Exercise data: Begin

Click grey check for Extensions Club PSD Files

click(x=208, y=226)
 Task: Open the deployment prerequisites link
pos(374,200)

Exercise data: End
Exercise data: Begin

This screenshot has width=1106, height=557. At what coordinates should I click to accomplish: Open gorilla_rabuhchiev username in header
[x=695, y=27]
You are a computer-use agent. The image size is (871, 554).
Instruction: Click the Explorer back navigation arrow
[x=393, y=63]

Exercise data: End

What the task asks
Take the entries above and return only the lines from the one with "This screenshot has" to the one with "You are a computer-use", both included, unchanged.

Written response
This screenshot has width=1106, height=557. At what coordinates should I click to accomplish: Open gorilla_rabuhchiev username in header
[x=695, y=27]
You are a computer-use agent. The image size is (871, 554).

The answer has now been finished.